What the exercise asks:
Rewrite the entries below with each "Screen dimensions" swapped for "Display size", leaving every other word as it is.

+++ Data listing +++

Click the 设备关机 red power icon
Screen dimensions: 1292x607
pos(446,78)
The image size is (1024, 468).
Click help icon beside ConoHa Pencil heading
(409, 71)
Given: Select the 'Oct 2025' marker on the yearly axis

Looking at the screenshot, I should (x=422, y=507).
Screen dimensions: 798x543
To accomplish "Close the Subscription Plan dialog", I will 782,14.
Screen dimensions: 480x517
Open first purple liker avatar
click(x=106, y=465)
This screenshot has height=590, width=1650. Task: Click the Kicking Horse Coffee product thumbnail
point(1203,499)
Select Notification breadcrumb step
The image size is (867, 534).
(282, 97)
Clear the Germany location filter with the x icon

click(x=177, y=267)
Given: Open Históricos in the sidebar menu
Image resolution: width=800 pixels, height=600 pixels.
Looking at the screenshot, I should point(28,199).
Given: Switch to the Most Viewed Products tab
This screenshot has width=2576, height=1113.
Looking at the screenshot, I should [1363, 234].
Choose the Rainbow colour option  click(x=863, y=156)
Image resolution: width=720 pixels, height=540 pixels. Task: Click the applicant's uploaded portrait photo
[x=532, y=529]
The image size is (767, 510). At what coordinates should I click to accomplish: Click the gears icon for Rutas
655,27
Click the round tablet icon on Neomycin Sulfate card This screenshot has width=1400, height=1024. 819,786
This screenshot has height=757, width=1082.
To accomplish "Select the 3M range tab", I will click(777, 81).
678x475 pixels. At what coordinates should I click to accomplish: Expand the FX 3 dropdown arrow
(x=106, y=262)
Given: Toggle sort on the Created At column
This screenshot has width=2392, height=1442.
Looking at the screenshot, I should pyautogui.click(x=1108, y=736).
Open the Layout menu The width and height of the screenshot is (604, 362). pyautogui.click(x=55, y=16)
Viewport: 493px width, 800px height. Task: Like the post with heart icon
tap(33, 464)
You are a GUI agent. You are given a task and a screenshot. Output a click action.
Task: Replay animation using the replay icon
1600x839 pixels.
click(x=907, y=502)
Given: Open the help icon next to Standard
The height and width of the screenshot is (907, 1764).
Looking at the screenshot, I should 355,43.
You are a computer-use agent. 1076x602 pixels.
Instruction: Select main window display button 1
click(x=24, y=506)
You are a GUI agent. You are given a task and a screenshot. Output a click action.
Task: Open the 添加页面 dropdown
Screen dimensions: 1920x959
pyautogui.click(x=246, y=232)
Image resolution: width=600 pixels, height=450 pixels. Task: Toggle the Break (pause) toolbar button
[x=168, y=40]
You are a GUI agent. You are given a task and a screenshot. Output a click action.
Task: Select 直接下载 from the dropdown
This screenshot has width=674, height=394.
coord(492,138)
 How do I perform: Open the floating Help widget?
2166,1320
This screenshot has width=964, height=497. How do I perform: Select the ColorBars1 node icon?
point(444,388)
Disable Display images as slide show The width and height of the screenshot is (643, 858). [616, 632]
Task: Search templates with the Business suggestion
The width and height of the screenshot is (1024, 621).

+++

Result of this task:
Click the 设备关机 red power icon
Display size: 1292x607
pos(446,78)
The image size is (1024, 468).
Click help icon beside ConoHa Pencil heading
(409, 71)
Given: Select the 'Oct 2025' marker on the yearly axis

Looking at the screenshot, I should (x=422, y=507).
Display size: 798x543
To accomplish "Close the Subscription Plan dialog", I will 782,14.
Display size: 480x517
Open first purple liker avatar
click(x=106, y=465)
This screenshot has height=590, width=1650. Task: Click the Kicking Horse Coffee product thumbnail
point(1203,499)
Select Notification breadcrumb step
The image size is (867, 534).
(282, 97)
Clear the Germany location filter with the x icon

click(x=177, y=267)
Given: Open Históricos in the sidebar menu
Image resolution: width=800 pixels, height=600 pixels.
Looking at the screenshot, I should point(28,199).
Given: Switch to the Most Viewed Products tab
This screenshot has width=2576, height=1113.
Looking at the screenshot, I should [1363, 234].
Choose the Rainbow colour option  click(x=863, y=156)
Image resolution: width=720 pixels, height=540 pixels. Task: Click the applicant's uploaded portrait photo
[x=532, y=529]
The image size is (767, 510). At what coordinates should I click to accomplish: Click the gears icon for Rutas
655,27
Click the round tablet icon on Neomycin Sulfate card This screenshot has width=1400, height=1024. 819,786
This screenshot has height=757, width=1082.
To accomplish "Select the 3M range tab", I will click(777, 81).
678x475 pixels. At what coordinates should I click to accomplish: Expand the FX 3 dropdown arrow
(x=106, y=262)
Given: Toggle sort on the Created At column
This screenshot has width=2392, height=1442.
Looking at the screenshot, I should pyautogui.click(x=1108, y=736).
Open the Layout menu The width and height of the screenshot is (604, 362). pyautogui.click(x=55, y=16)
Viewport: 493px width, 800px height. Task: Like the post with heart icon
tap(33, 464)
You are a GUI agent. You are given a task and a screenshot. Output a click action.
Task: Replay animation using the replay icon
1600x839 pixels.
click(x=907, y=502)
Given: Open the help icon next to Standard
The height and width of the screenshot is (907, 1764).
Looking at the screenshot, I should 355,43.
You are a computer-use agent. 1076x602 pixels.
Instruction: Select main window display button 1
click(x=24, y=506)
You are a GUI agent. You are given a task and a screenshot. Output a click action.
Task: Open the 添加页面 dropdown
Display size: 1920x959
pyautogui.click(x=246, y=232)
Image resolution: width=600 pixels, height=450 pixels. Task: Toggle the Break (pause) toolbar button
[x=168, y=40]
You are a GUI agent. You are given a task and a screenshot. Output a click action.
Task: Select 直接下载 from the dropdown
This screenshot has width=674, height=394.
coord(492,138)
 How do I perform: Open the floating Help widget?
2166,1320
This screenshot has width=964, height=497. How do I perform: Select the ColorBars1 node icon?
point(444,388)
Disable Display images as slide show The width and height of the screenshot is (643, 858). [616, 632]
Task: Search templates with the Business suggestion
The width and height of the screenshot is (1024, 621).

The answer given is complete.